As of late I have really been trying to find homemade alternatives to store bought boxed/packaged foods. This can sometimes be overwhelming. So this week, I experimented with two recipes to get us closer to being a whole/real foods family.

The first thing I did was make a loaf of %100 whole wheat bread and it turned out wonderfully! I plan to post the recipe with photos later on this next week. My plan is to make enough bread in one day to last us a month (maybe around 4 loaves).

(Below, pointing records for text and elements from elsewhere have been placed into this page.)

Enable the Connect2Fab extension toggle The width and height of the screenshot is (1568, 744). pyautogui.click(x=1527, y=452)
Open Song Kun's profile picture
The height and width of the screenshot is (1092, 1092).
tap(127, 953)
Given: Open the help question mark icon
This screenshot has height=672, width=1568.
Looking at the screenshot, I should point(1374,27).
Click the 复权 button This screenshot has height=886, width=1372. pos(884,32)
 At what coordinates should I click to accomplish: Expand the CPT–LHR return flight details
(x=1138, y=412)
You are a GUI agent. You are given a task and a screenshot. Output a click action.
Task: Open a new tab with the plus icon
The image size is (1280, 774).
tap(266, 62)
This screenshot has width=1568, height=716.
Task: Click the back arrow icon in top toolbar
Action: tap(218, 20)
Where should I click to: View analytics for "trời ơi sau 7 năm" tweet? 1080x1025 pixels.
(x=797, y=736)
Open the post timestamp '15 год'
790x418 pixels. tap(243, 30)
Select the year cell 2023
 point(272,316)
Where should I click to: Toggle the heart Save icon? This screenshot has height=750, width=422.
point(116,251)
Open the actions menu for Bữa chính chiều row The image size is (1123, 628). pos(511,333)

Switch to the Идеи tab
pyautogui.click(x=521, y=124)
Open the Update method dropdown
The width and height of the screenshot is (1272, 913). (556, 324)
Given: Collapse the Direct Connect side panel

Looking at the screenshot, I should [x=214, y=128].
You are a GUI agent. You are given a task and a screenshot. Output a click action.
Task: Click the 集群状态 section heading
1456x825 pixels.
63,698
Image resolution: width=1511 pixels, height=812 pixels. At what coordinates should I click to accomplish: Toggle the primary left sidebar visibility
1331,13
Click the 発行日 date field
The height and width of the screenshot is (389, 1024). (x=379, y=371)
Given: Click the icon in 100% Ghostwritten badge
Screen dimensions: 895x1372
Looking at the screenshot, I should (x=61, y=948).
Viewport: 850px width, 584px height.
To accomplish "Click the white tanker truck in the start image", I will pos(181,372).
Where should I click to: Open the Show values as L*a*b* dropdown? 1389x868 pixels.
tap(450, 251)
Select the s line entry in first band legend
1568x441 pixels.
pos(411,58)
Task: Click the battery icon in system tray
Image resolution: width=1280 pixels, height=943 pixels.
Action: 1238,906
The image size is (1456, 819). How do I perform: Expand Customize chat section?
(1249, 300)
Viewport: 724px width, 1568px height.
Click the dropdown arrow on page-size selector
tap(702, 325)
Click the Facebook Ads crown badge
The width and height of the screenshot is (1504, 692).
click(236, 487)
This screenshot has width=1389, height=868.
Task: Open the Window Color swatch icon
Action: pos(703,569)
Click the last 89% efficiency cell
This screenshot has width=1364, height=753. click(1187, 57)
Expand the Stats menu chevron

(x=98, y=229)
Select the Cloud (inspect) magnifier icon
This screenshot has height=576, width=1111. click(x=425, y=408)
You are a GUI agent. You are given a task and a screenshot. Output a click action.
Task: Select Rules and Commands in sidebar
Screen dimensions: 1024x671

The second thing I did was to try a recipe for homemade italian salad dressing.I LOVE italian salad dressing. For me, it is the perfect dressing to always keep around the house- it goes well with any salad, accompanying any meal. I especially like it on a bowl of cucumbers! Yummmyyy!! ANYWAY... the recipe turned out great! Now, if you try this recipe, please don't taste it with the expectation of it tasting like store bought, or like the WishBone dressing spice packets that you add water/oil/vinegar to. All of those dressings have a ton of sodium- its ridiculous! This italian dressing is light in flavor... it gives you just enough spice to still be able to taste the flavours of the salad. I got the recipe from my new favorite blog: http://www.passionatehomemaking.com/


Italian Salad Dressing


1 Cup Olive Oil
1/4 cup apple cider vinegar
1 tsp italian seasoning
1/2 tsp paprika
1/2 tsp garlic powder
1/2 tsp onion powder
1 tsp grated parmesan

Pour all ingredients in a mason jar or dressing canister if you have one. Shake well, and splash on salad. Enjoy!
* if you put in the grated parm, then keep the dressing in the fridge. We didn't put the parm in, so I just keep the dressing in our pantry.